2009 IT Budgets: Flat, but Not in Free Fall


As the year draws to a close, folks are cutting their IT budgets. But the picture for 2009 is less clear. Both Gartner and Forrester Research have lowered their expectations for IT spending, but still expect it to increase next year. Other analysts, including UBS and Friedman, Billings, Ramsey & Co., are less positive.


Members of the Society for Information Management (SIM) are siding with Gartner and Forrester, reports InformationWeek. Forty-four percent of them expect their 2009 IT budgets to be higher than 2008 levels, while 37 percent believe spending will be flat and 19 percent expect to spend less than in 2008.


The SIM numbers aren't that different than those seen in 2008, when 46 percent of respondents increased IT spending over 2007 levels, 28 percent had flat budgets, and 26 percent shrank spending. According to the survey, the average IT budget in 2008 was 3.82 percent of revenue, up from 3.5 percent in 2007.


Though the SIM survey was conducted in June, Jerry Luftman, the society's VP of academic community affairs, doesn't think the numbers would change significantly if the same survey was conducted today. He thinks companies will continue to invest in IT because of its ability to improve overall cost reduction.
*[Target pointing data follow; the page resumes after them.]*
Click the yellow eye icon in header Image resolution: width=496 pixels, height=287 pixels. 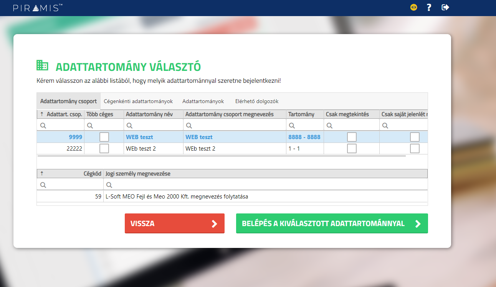413,7
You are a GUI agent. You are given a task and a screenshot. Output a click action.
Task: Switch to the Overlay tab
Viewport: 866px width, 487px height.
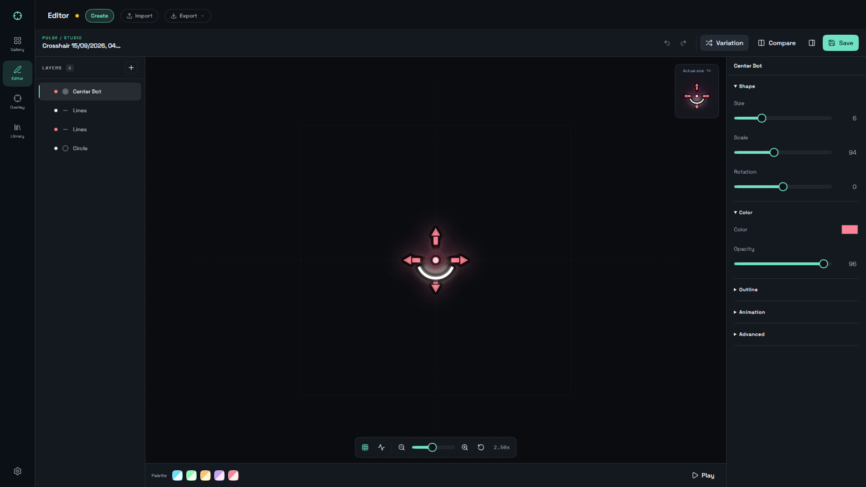[x=18, y=102]
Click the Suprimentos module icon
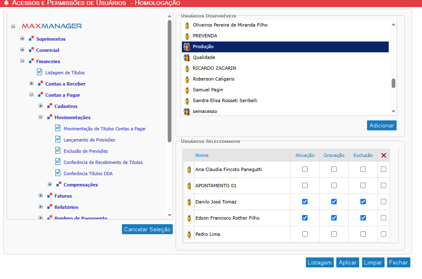422x279 pixels. click(x=31, y=39)
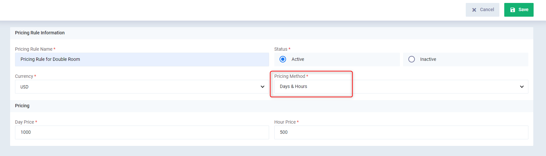Click the floppy disk icon on Save
This screenshot has height=156, width=546.
(513, 10)
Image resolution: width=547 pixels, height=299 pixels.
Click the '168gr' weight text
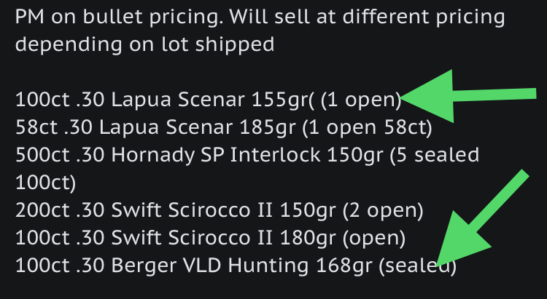point(344,266)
Concerning staffing, 43 percent of companies intend to add staff, while 42 percent say staffing levels will remain the same. Just 15 percent expect to cut staff. This is actually more optimistic than 2008. Forty percent of respondents say they added IT staff this year, while 36 percent say staffing remained flat and 24 percent shrank head count.


Interestingly, many respondents also plan to increase outsourcing, both offshore and onshore. On average, respondents expect to earmark 5.6 percent of projected 2009 IT budgets for offshore outsourcing, up from 3.2 percent in 2008. And 6.2 percent of budgets will be allocated for domestic outsourcing, up from 5.2 percent this year.


A recent Computer Economics survey trended much the same way. Respondents weren't quite as positive as the SIM respondents, but this may be because Computer Economics conducted its inquiry just last month. While a quarter of respondents anticipate spending reductions of at least 3 percent, another quarter think their budgets will rise by at least 5 percent. At the median, IT organizations forecast flat spending growth.


Similar to the SIM survey, Computer Economics found that companies at the median and 25th percentiles expect to maintain head counts in 2009, while companies at the 75th percentile anticipate a 5 percent boost in staffing levels.


Frank Scavo, president of Computer Economics, thinks IT budgets will largely hold firm next year, rather than shrink, because of the belt-tightening practiced by many IT organizations in the latter months of 2008. He says:

Our study forecasts that IT operational budget growth will be flat for 2009. If this forecast proves to be true, it may be because IT organizations have already been proactive about tightening the belt in 2008.